The US economy is broken, and there are lots of people to blame.

At the same time, it’s becoming increasingly clear that it won’t be fixed through conventional methods.

You and I spent too much in the good ol’ days and saved too little. We even spent money we didn’t have by taking the equity out of homes that eventually fell sharply in value.

And trillions of our savings went into tax-advantaged retirement accounts that can’t be touched for years. That’s a good, solid idea but one that doesn’t help the present economy.

Washington, of course, spent too much as well. And part of the reason is one that I don’t like to bring up.

Osama bin Laden egged us into expensive battles, most of which we probably needed to fight but definitely couldn’t afford.

Bin Laden might have ended up with a well-deserved bullet in his brain, but now — a couple of days after we honored the victims of 9/11 — this maniac is still having influence over the US economy.

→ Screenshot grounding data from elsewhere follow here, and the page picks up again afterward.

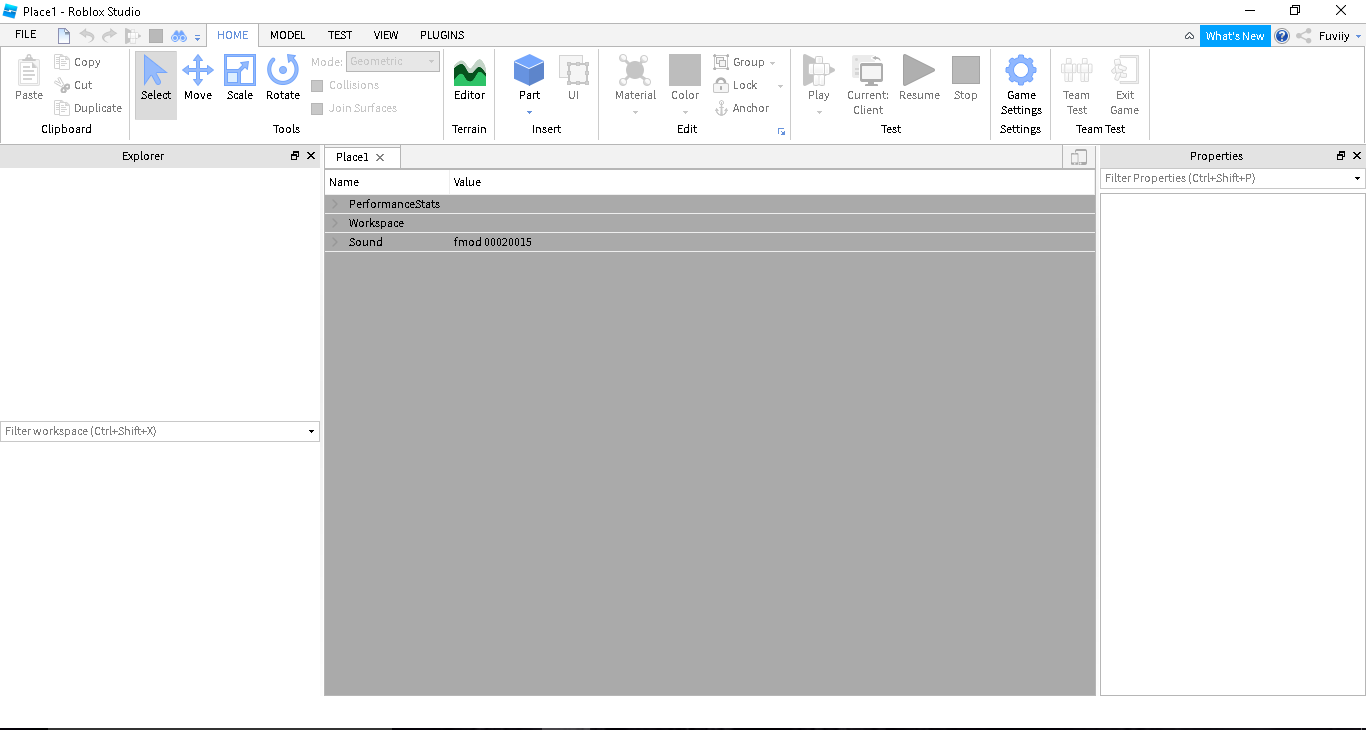1366x730 pixels.
Task: Switch to the MODEL ribbon tab
Action: [x=288, y=35]
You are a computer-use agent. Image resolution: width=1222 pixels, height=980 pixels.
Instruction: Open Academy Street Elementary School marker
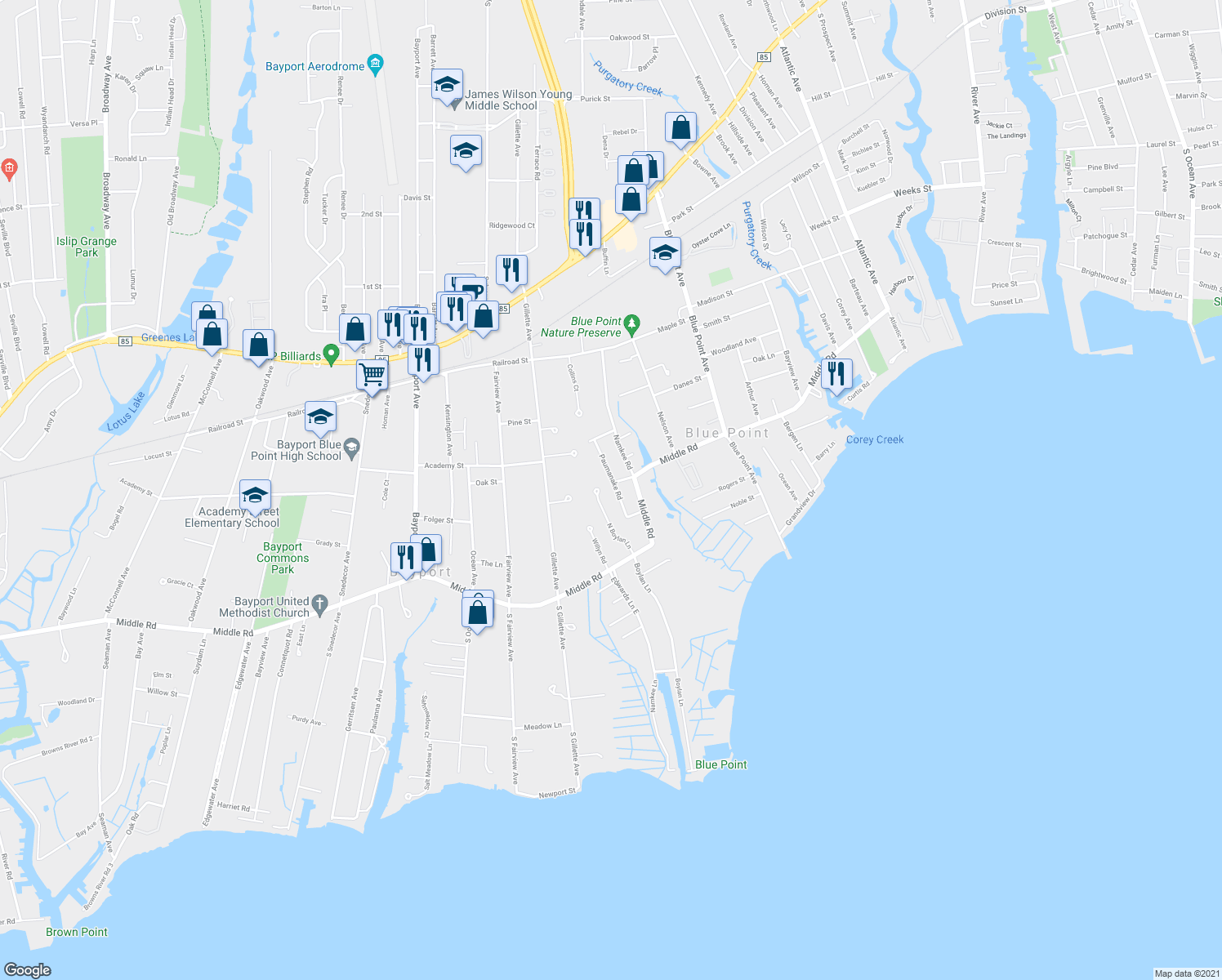click(255, 496)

And we have to put a stop to that.

Today, the Federal Reserve will announce whether it will take any further steps in its futile quest to help the economy, which has been getting weaker by the month. What the Fed is doing really isn’t helping; it’s just taking money out of savers’ pockets.

Worse, Fed Chairman Ben Bernanke has taken the wildly dangerous step of printing money so that the US can act as a shill in its own bond auctions. The high price of gasoline today is largely the result of speculation that the Fed is causing; it’s not because demand for fuel is high.

So let me get to a point I’ve made many other times. Washington needs to think of new ways to help the economy. Simply shifting the tax burden from one group of Americans to another (as politicians like to do) isn’t going to help, especially when the Fed’s powers have been neutralized and our government can’t spend a dollar without aggravating the already enormous $16 trillion federal deficit.

Here’s my plan for the economy. And if I do say so myself, it’s a more detailed one than either of the presidential candidates have.

First, the US needs to change the rules on how some $15 trillion in retirement funds can be invested and/or spent. My suggestion is simple and painless: Let people invest some of their retirement funds directly in real estate and give them some sort of tax break for doing so.

This will create demand for houses, which will also benefit everyone from banks that are swamped with bad mortgages and want to write new ones to plumbers.

Real estate is bouncing along near the bottom of the market. It would be lower if not for speculators. If IRA and 401(k) owners could spend some of their savings on real estate, the housing market would improve.

The jobs that follow would have a domino effect.

But jobs won’t come overnight with just this change. So, second, the US should permit American companies with foreign profits locked overseas to bring those profits back home if they use that repatriated money to create jobs.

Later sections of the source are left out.